Re: Can someone suggest an approach for calculating precision and recall for distributed recommendations?

Posted by Jonathan Hodges <ho...@gmail.com>.

Thanks for your thorough response.  It is really helpful as we are new to
Mahout and recommendations in general.  The approach you mention about
training on data up to a certain point a time and having the recommender
score the next actual observations is very interesting.  This would seem to
work well with our Boolean dataset.  We will give this a try.


Thanks again for the help.


-Jonathan


On Sun, Aug 26, 2012 at 3:55 PM, Sean Owen <sr...@gmail.com> wrote:

> Most watched by that particular user.
>
> The issue is that the recommender is trying to answer, "of all items
> the user has not interacted with, which is the user most likely to
> interact with"? So the 'right answers' to the quiz it gets ought to be
> answers to this question. That is why the test data ought to be what
> appears to be the most interacted / preferred items.
>
> For example If you watched 10 Star Trek episodes, then 1 episode of
> the Simpsons, and then held out the Simpson episode -- the recommender
> is almost surely not going to predict it, not above more Star Trek.
> That seems like correct behavior, but would be scored badly by a
> simple precision test.
>
> There are two downsides to this approach. Firstly removing well liked
> items from the training set may meaningfully skew a user's
> recommendations. It's not such a big issue if the test set is small --
> and it should be.
>
> The second is that by taking out data this way you end up with a
> training set which never really existed at one point in time. That
> also could be a source of bias.
>
> Using recent data points tends to avoid both of these problem -- but
> then has the problem above.
>
>
> There's another approach I've been playing with, which works when the
> recommender produces some score for each rec, not just a ranked list.
> You can train on data up to a certain point in time, then have the
> recommender score the observations that really happened after that
> point. Ideally it should produce a high score for things that really
> were observed next.
>
> This isn't implemented in Mahout but you do get a score with recs even
> without ratings.
>

Re: Can someone suggest an approach for calculating precision and recall for distributed recommendations?

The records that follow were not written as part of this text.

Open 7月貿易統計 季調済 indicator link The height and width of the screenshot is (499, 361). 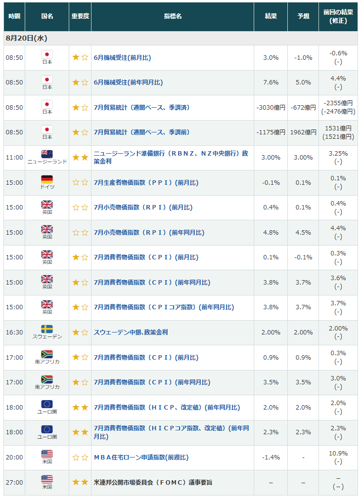(141, 108)
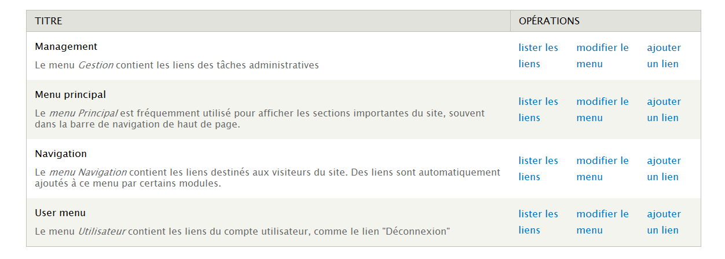
Task: Click 'modifier le menu' for Management
Action: pos(602,48)
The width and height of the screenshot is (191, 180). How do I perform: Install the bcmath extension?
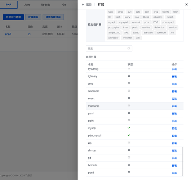174,166
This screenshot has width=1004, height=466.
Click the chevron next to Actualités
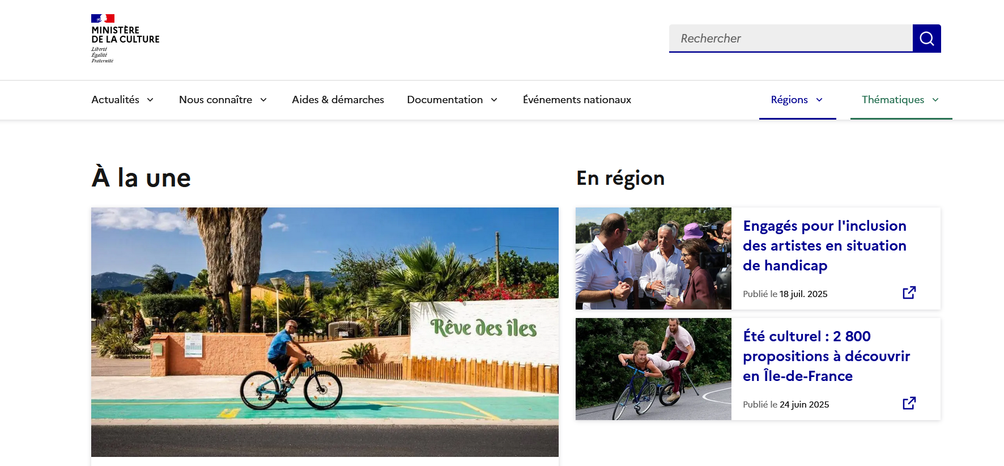point(150,100)
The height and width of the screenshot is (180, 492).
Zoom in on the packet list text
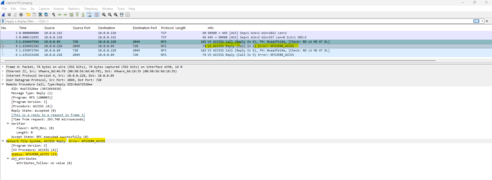click(x=104, y=15)
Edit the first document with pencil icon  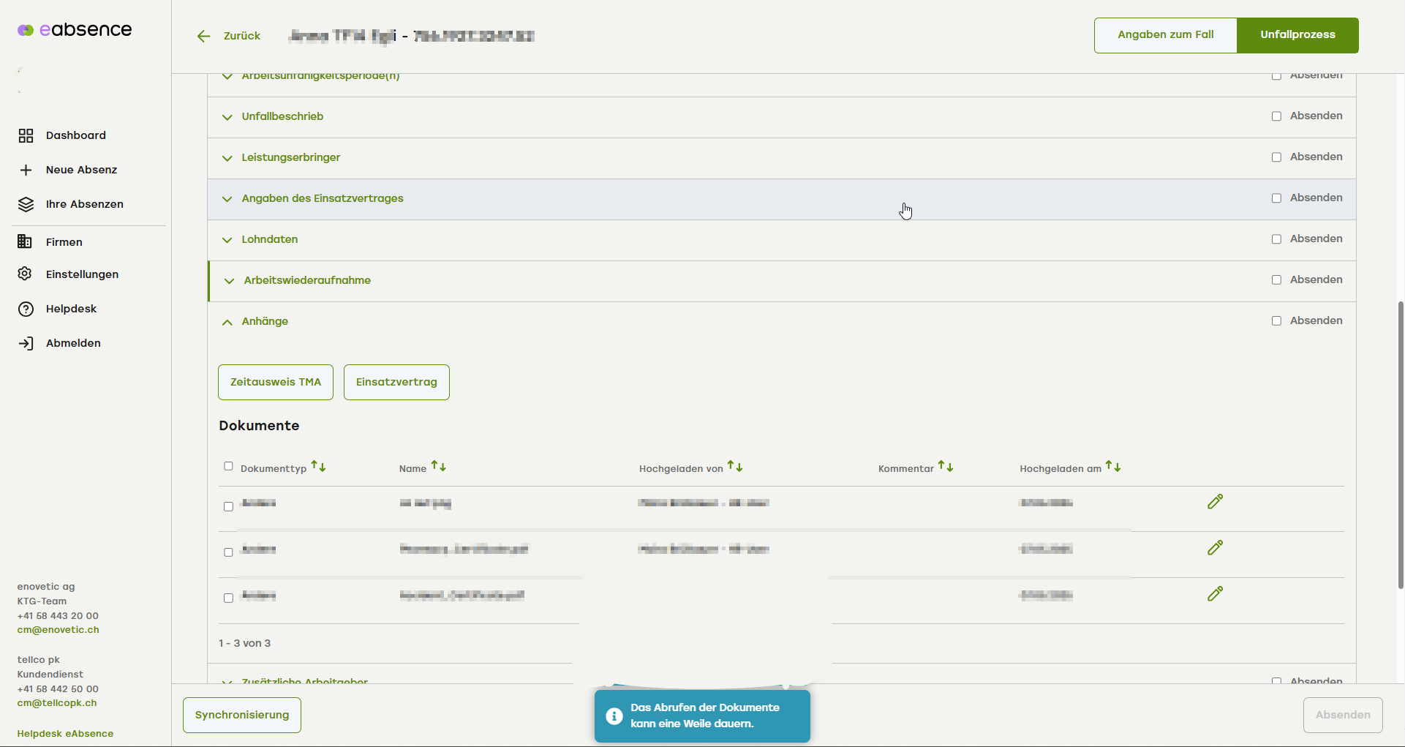coord(1215,502)
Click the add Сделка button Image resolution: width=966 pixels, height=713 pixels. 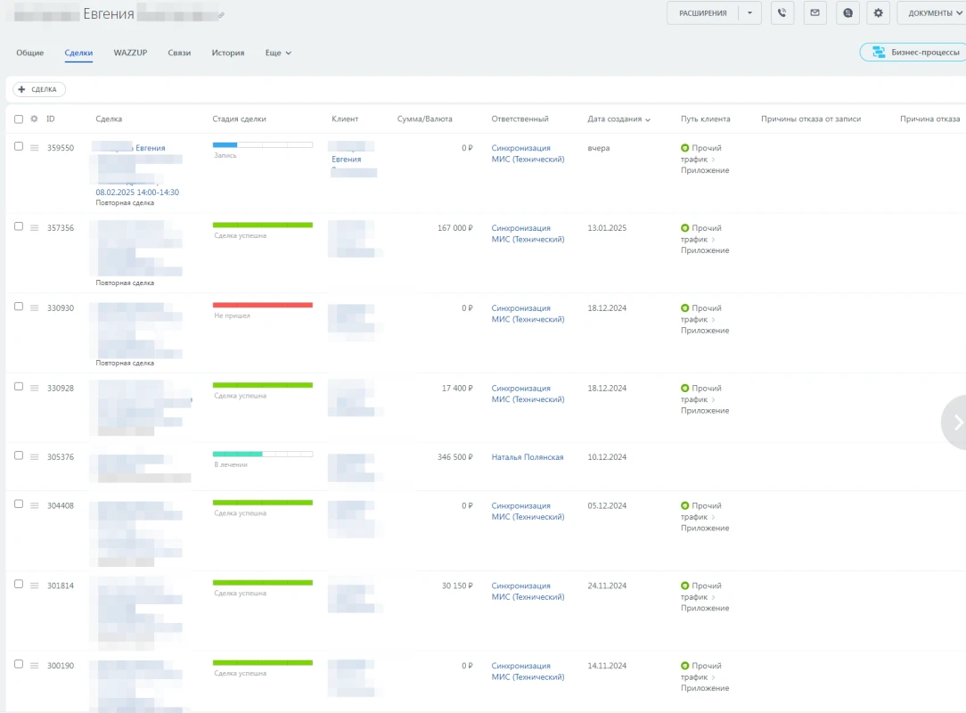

Posted by Paulo Villegas <pa...@gmail.com>.

On 08/05/13 14:00, Vikas Kapur wrote:
> Hi,
> I calculated the precision using the below approach but getting weird and
> strange results.
>
> I tried to evaluate two algorithms with RMSE and PRECISION@5 metrics:
> I found that Algo1 has lower RMSE and Precision value when compared with Algo2.
> Isn't strange?
> If Algo1 has lower RMSE then it should have higher precision ?
>

Not at all, RMSE & precision should have a certain degree of 
correlation, yes (after all, they are all metrics of fitness). But they 
may differ substantially, and they will in many cases.

RMSE computes the error in preference prediction for unknown items 
('unknown' in the training set), so it measures the distance between 
what the engine thinks the user will rate and the actual user rating 
(depending on how you define 'rating' this may make more or less sense, 
for implicit datasets all you have is 0 and 1).

While precision@5 is concerned only on the relative order of the 
results. It doesn't matter if the distance in the preference estimation 
for 'good' items (items in the test set) is greater or smaller, as long 
as they reach the top 5 positions. If you want, it's a more 'global' 
measure, finding out if the final list delivered is right or not, while 
RMSE computes algorithm quality item by item.

None is worse of better in an universal sense, it depends on the 
context. For TopN problems, I tend to think that Precision@N works 
better as a figure of merit, but you could find situations in which it 
does not.

Re: Can someone suggest an approach for calculating precision and recall for distributed recommendations?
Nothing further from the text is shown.